DEV Community

Cover image for 91% pass rate. Gate green. Shipped. Worst regression we had all quarter.
Ethan Walker
Ethan Walker

Posted on

91% pass rate. Gate green. Shipped. Worst regression we had all quarter.

The gate was a fixed 90% threshold on an intent-classification eval. The change came in at 91%, cleared the bar, went out. A fixed pass-rate gate catches collapses, not drift. This was drift, and it walked right through.

The number that lied: 91%

The eval had sat at 96-97% for weeks. A retrieval change knocked one slice (ambiguous refund requests) from 98% to 74%. That slice is 4% of traffic, so the aggregate only fell to 91%. Above 90, so the gate stayed green. The aggregate did exactly what aggregates do: it averaged a real failure into noise.

The users hitting that slice did not experience a 91%. They experienced a 74%.

What an absolute threshold actually measures

A static threshold answers one question: did the whole thing fall off a cliff. It says nothing about whether a specific slice quietly got worse while everything else held it up. If 96 of your slices are fine and one craters, a high floor hides the crater. You find out from a support ticket, not from CI.

The fix: gate on the delta, per slice

We stopped gating on an absolute number and started gating against the last passing run. Two rules, both have to hold:

  1. No single slice drops more than 3 points versus baseline.
  2. The aggregate drops no more than 1.5 points versus baseline.
def gate(current, baseline):
    failures = []
    for slice_name, score in current.slices.items():
        prev = baseline.slices.get(slice_name)
        if prev is not None and prev - score > 3.0:
            failures.append((slice_name, prev, score))
    if baseline.aggregate - current.aggregate > 1.5:
        failures.append(("AGGREGATE", baseline.aggregate, current.aggregate))
    return failures  # empty == pass
Enter fullscreen mode Exit fullscreen mode

The refund slice dropping 24 points would have failed rule 1 on the first run, regardless of where the aggregate landed.

The part that bites you: baseline management

Delta gating breaks the moment your baseline drifts down with you. If the baseline updates on every run, a 0.5-point slide each day passes every single time and you ratchet straight into a regression over two weeks.
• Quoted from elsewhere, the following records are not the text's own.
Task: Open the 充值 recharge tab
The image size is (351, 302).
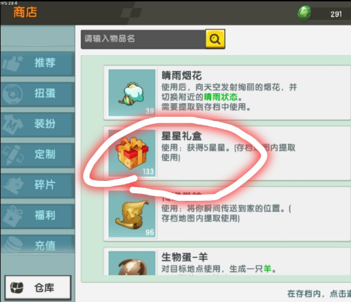Action: tap(37, 244)
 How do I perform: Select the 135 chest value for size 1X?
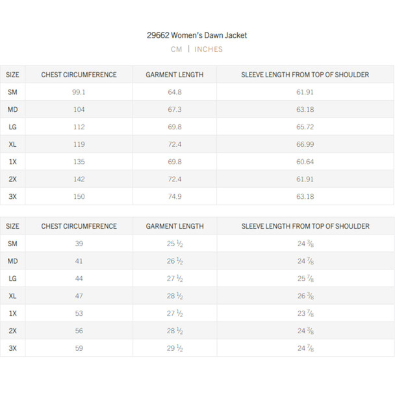coord(79,162)
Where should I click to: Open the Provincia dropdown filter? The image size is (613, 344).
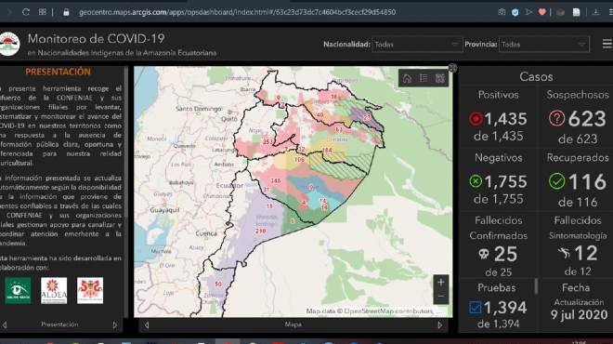(x=543, y=45)
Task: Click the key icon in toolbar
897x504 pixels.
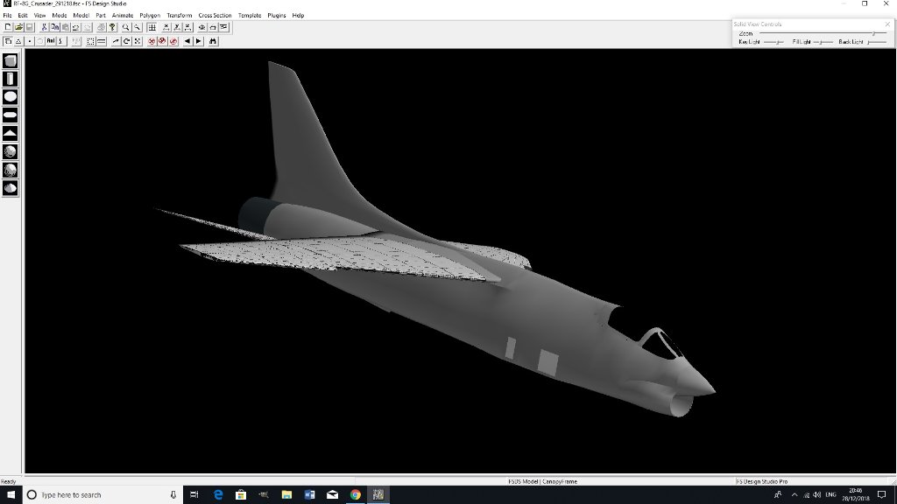Action: pos(113,28)
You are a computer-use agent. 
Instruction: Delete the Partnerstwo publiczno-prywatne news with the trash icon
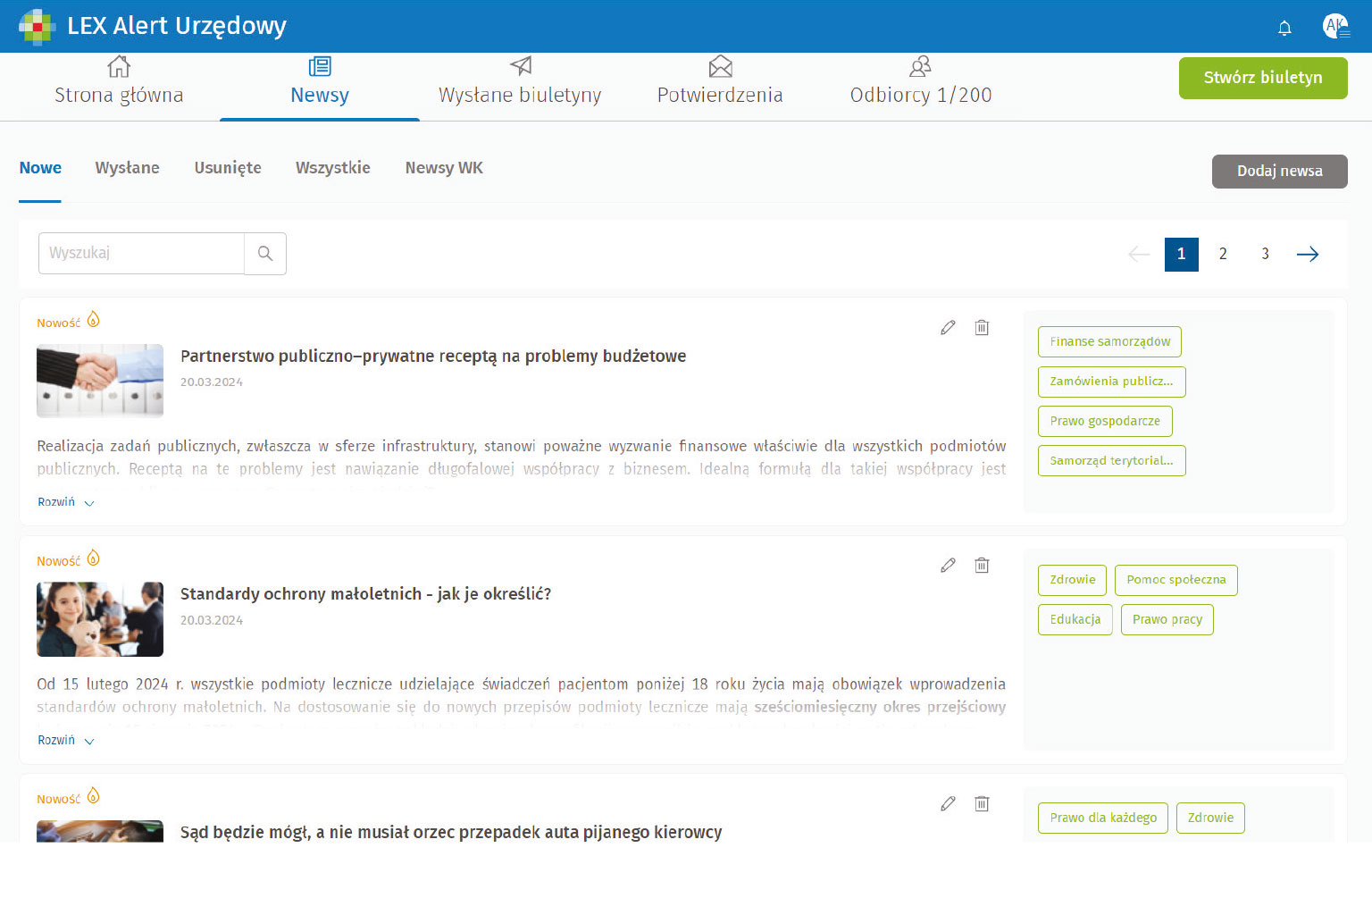click(x=982, y=328)
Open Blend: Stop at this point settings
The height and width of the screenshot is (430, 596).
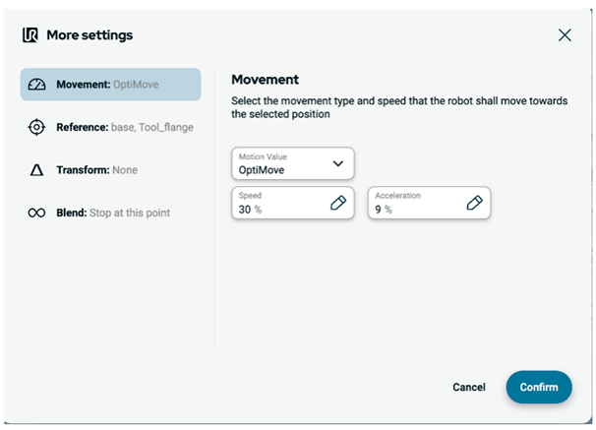[x=113, y=213]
Slow drift is invisible to a gate that keeps moving its own goalposts.

So the baseline updates only when main is green, and any intentional drop needs a human to approve it before it becomes the new floor. The baseline is a record of verified-good, not a record of most-recent.

What I'd check first

  • Pull the variance across your last 5 green runs per slice. If one slice swings more than your delta threshold run-to-run, your threshold is noise, not signal.
  • Take your smallest slice and ask: how far can it drop before the aggregate notices. If the answer is "a lot," the aggregate is hiding it.
  • Confirm your baseline only advances on green main with a human in the loop. If it updates every run, you are not gating on drift, you are following it down.

Top comments (1)

Collapse
 
alexshev profile image
Alex Shev

Aggregate pass rate is a dangerous comfort metric. The question is which 9 percent failed, what user path they touched, and whether the failure was recoverable. AI gates need severity weighting, not only a green percentage.